In the passage on the writer's commutes, how long was the drive from the first house the writer bought?

* _Passage_:
========

I lived there for two years.  That one-and-one-half block commute was actually one of the less pleasant of my life, which required a left turn onto a busy city street both morning and evening.  During rush hour.  I had no accidents during that time, but the manufacturer of my new car paid for a new muffler under warranty because the many, many short trips prematurely rusted the one that should have lasted several  years.

Then I bought a house.  It was much better for my car, and I was now enjoying a fifteen minute drive.  It was a very scenic drive, along my city’s main street of classic old mansions.  It was perhaps the most pleasant commute I ever had, all things considered.

I bought a larger house that was just a bit farther away, but the scenery took a big dive.  Now half of my route (which was now about 20 minutes) required a drive along an inner city corridor that was a daily reminder of the way cities can deteriorate.  The other half was suburban normality.  Or normalcy, in the preferred term of President Warren G. Harding, who had been a newspaper editor and considered “normality” a poor substitute.

========

* _Given information_:
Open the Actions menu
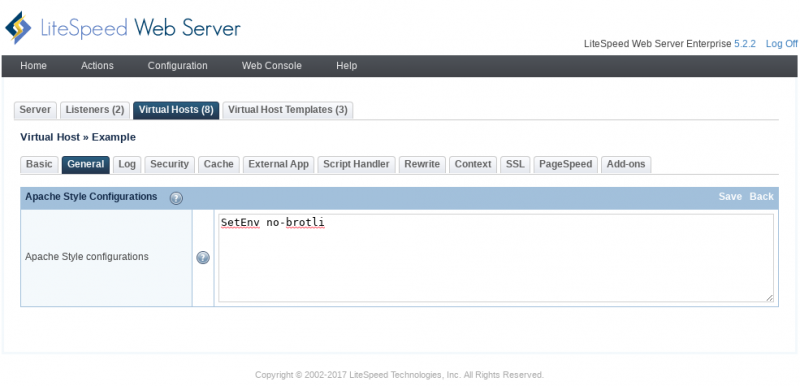The image size is (800, 386). 97,66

========

* _Exercise response_:
Fifteen minutes.